◆ **Given exercise**:
Recast the records as a numbered list, starting with the line that contains "Click the Інтер club logo" and ending with the line that contains "pyautogui.click(x=383, y=83)", both included. Leave out any blank lines.

◆ **Material to process**:
....................
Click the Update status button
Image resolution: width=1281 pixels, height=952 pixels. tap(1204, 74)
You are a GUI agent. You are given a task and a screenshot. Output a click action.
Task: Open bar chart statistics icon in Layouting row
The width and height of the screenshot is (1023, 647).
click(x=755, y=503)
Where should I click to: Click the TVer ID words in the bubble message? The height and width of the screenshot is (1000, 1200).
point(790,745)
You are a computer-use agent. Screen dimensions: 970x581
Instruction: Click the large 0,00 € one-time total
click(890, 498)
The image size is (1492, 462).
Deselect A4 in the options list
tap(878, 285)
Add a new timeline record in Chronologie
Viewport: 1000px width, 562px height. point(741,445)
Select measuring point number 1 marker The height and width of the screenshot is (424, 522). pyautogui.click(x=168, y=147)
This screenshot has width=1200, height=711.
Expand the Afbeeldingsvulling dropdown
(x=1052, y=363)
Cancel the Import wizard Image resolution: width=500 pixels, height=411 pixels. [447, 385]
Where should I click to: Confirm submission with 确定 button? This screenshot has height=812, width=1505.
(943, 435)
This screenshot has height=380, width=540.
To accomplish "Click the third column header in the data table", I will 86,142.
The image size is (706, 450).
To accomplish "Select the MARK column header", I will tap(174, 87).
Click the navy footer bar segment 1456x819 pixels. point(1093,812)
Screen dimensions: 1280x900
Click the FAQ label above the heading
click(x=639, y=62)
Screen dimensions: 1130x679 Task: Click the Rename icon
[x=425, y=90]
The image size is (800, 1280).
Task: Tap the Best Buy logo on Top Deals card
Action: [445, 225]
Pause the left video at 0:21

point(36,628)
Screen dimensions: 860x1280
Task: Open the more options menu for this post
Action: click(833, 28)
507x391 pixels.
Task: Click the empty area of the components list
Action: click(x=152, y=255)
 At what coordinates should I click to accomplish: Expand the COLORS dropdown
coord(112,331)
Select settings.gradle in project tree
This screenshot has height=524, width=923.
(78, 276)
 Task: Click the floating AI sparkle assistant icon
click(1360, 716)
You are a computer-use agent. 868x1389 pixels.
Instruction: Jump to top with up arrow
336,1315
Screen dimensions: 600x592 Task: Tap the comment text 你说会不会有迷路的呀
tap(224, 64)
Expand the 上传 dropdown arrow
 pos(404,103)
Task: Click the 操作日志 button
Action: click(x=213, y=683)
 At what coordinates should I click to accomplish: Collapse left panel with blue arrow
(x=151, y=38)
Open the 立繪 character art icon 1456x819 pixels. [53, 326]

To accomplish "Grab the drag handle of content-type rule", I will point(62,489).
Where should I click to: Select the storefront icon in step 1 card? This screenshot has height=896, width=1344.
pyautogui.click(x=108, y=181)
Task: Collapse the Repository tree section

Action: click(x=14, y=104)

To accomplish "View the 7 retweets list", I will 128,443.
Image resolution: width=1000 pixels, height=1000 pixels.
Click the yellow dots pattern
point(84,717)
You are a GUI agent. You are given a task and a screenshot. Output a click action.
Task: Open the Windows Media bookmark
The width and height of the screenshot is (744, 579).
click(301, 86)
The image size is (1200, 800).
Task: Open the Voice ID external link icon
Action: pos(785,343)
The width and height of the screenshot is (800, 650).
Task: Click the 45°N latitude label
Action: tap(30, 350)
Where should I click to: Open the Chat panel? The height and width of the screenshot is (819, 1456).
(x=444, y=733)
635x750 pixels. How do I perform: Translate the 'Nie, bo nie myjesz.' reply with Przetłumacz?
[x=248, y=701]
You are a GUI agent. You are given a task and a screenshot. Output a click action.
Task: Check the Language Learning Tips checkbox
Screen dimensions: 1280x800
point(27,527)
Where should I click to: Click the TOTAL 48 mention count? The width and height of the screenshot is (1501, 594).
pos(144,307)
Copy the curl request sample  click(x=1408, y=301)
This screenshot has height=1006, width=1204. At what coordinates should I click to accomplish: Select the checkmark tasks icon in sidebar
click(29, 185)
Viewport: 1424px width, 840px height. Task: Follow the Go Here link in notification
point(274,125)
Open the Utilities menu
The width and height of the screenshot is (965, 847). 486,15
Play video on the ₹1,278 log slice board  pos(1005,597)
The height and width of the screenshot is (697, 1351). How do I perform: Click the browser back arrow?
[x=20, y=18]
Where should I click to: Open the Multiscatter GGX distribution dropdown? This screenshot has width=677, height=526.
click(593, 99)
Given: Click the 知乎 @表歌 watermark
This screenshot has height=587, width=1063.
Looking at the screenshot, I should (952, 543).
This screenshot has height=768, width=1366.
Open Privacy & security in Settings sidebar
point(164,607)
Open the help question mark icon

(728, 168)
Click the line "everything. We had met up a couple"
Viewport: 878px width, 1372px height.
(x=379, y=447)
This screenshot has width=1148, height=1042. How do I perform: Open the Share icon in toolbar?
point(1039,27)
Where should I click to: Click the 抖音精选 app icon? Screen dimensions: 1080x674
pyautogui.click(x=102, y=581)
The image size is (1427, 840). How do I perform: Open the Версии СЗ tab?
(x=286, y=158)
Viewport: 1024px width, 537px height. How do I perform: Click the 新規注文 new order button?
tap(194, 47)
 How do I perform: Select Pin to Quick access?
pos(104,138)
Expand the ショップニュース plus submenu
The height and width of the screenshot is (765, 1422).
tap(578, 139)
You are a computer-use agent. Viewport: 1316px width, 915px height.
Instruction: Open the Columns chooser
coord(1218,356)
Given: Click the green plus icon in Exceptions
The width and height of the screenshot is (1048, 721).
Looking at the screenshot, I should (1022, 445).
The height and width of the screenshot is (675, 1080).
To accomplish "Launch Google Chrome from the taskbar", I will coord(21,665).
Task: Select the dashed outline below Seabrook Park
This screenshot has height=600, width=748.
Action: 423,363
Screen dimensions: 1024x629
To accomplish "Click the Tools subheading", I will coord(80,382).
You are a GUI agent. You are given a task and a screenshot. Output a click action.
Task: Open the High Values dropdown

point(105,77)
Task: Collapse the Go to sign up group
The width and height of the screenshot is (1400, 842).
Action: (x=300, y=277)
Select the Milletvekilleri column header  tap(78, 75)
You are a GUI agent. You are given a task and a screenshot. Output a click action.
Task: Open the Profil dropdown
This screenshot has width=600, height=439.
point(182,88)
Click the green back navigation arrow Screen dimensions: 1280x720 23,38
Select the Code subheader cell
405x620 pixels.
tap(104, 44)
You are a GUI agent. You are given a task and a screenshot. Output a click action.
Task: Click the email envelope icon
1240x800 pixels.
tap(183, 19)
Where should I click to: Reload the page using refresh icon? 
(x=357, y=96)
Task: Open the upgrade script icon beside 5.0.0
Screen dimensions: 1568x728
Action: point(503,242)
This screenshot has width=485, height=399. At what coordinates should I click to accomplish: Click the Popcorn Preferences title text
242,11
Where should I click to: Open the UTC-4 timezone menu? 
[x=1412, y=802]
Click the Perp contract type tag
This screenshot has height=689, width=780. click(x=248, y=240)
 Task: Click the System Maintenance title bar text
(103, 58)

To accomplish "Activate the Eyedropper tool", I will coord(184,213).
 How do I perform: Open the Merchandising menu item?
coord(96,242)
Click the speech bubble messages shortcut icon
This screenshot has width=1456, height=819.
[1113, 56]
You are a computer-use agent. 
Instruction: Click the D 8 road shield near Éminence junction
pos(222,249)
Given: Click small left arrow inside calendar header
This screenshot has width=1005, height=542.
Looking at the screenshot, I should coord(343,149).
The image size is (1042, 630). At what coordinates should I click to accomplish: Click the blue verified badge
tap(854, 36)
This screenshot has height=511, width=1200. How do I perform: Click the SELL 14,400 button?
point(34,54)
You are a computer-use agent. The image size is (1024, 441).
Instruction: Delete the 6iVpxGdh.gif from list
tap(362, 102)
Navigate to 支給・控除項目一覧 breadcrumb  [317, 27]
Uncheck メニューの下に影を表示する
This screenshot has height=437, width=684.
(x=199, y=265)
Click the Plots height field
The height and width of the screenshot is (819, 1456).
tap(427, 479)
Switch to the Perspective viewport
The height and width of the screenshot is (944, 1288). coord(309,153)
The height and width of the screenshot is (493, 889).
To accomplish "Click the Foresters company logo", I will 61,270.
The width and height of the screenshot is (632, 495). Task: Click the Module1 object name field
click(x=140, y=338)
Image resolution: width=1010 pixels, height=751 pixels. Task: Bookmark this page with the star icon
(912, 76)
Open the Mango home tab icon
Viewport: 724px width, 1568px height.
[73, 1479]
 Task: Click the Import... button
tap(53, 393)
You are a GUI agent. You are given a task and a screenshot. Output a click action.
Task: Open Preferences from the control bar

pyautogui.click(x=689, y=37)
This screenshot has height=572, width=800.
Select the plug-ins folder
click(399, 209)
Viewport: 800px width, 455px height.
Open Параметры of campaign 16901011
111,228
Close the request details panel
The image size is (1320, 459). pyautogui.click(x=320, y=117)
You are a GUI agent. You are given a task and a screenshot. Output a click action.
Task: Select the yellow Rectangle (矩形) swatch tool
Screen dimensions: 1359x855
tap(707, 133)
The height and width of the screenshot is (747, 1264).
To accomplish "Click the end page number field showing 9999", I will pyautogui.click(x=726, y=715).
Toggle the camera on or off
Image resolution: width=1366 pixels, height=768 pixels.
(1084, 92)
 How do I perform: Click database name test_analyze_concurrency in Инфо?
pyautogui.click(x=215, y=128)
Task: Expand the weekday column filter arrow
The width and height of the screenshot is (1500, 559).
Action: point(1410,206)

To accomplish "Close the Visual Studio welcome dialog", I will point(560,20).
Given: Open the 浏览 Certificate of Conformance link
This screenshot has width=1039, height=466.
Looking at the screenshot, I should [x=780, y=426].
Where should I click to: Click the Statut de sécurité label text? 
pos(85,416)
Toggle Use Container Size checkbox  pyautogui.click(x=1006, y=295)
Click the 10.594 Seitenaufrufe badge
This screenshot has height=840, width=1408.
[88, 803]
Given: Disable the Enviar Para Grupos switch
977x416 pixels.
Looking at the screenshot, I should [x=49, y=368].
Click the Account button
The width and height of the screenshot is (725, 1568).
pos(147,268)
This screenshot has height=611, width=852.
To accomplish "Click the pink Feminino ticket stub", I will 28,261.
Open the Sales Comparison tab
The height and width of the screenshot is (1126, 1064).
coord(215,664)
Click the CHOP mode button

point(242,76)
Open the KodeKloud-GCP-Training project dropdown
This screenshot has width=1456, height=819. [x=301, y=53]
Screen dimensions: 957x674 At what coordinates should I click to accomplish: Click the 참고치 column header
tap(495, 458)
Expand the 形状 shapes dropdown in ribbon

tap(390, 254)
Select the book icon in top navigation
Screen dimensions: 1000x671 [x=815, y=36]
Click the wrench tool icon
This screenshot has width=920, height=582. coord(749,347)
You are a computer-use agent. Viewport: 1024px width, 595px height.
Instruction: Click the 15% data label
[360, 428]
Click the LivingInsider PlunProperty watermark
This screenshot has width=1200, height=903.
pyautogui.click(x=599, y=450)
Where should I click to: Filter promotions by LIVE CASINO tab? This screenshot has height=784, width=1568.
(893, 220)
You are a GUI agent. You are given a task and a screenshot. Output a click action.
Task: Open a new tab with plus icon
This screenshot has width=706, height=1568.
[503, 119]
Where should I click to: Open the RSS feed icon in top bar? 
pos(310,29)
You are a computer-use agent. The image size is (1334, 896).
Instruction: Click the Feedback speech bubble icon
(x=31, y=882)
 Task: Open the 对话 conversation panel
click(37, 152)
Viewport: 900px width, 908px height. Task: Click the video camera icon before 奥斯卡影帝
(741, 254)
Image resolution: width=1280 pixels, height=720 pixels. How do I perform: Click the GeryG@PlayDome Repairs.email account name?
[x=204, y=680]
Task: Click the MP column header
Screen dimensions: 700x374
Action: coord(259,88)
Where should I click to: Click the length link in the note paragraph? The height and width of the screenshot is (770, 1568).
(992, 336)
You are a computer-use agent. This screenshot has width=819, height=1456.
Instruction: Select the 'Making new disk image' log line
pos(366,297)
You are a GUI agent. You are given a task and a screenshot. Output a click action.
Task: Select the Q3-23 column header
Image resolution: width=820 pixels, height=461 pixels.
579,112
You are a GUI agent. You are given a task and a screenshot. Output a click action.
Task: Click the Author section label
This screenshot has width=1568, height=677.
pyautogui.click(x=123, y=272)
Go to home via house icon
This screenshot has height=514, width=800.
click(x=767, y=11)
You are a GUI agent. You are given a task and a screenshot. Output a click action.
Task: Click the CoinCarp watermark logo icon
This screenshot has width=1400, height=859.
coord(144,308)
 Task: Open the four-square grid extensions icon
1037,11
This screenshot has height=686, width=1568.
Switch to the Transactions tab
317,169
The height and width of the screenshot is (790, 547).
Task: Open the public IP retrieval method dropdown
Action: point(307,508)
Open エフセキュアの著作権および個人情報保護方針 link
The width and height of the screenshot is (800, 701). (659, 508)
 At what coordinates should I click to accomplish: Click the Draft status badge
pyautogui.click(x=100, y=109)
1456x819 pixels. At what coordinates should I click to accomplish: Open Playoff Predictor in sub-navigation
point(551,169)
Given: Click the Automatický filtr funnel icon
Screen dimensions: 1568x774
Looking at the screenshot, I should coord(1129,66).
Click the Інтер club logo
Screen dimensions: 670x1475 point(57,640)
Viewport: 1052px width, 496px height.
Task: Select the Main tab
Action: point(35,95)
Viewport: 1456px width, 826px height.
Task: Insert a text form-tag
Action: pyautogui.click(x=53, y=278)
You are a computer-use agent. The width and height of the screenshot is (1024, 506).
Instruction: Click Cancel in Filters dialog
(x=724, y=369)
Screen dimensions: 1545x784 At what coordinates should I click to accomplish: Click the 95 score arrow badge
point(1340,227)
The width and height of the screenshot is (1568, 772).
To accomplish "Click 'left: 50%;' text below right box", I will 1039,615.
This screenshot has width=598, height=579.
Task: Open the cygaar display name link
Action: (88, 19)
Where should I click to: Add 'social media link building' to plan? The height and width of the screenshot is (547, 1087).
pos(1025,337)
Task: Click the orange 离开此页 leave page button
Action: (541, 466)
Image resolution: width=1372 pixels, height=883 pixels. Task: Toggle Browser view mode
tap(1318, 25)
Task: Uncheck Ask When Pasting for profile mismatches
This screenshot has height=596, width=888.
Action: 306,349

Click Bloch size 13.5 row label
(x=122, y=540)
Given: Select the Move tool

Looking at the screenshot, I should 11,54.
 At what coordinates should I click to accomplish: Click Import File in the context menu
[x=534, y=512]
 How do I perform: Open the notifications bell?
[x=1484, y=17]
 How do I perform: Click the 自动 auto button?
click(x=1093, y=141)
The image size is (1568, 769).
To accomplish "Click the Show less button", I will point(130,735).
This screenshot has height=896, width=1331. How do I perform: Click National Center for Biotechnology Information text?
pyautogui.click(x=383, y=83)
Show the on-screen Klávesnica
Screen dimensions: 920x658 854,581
....................
◆ **The answer**:
1. Click the Інтер club logo
2. Screen dimensions: 670x1475 point(57,640)
3. Viewport: 1052px width, 496px height.
4. Task: Select the Main tab
5. Action: point(35,95)
6. Viewport: 1456px width, 826px height.
7. Task: Insert a text form-tag
8. Action: pyautogui.click(x=53, y=278)
9. You are a computer-use agent. The width and height of the screenshot is (1024, 506).
10. Instruction: Click Cancel in Filters dialog
11. (x=724, y=369)
12. Screen dimensions: 1545x784 At what coordinates should I click to accomplish: Click the 95 score arrow badge
13. point(1340,227)
14. The width and height of the screenshot is (1568, 772).
15. To accomplish "Click 'left: 50%;' text below right box", I will 1039,615.
16. This screenshot has width=598, height=579.
17. Task: Open the cygaar display name link
18. Action: (88, 19)
19. Where should I click to: Add 'social media link building' to plan? The height and width of the screenshot is (547, 1087).
20. pos(1025,337)
21. Task: Click the orange 离开此页 leave page button
22. Action: (541, 466)
23. Image resolution: width=1372 pixels, height=883 pixels. Task: Toggle Browser view mode
24. tap(1318, 25)
25. Task: Uncheck Ask When Pasting for profile mismatches
26. This screenshot has height=596, width=888.
27. Action: 306,349
28. Click Bloch size 13.5 row label
29. (x=122, y=540)
30. Given: Select the Move tool
31. Looking at the screenshot, I should 11,54.
32.  At what coordinates should I click to accomplish: Click Import File in the context menu
33. [x=534, y=512]
34.  How do I perform: Open the notifications bell?
35. [x=1484, y=17]
36.  How do I perform: Click the 自动 auto button?
37. click(x=1093, y=141)
38. The image size is (1568, 769).
39. To accomplish "Click the Show less button", I will point(130,735).
40. This screenshot has height=896, width=1331. How do I perform: Click National Center for Biotechnology Information text?
41. pyautogui.click(x=383, y=83)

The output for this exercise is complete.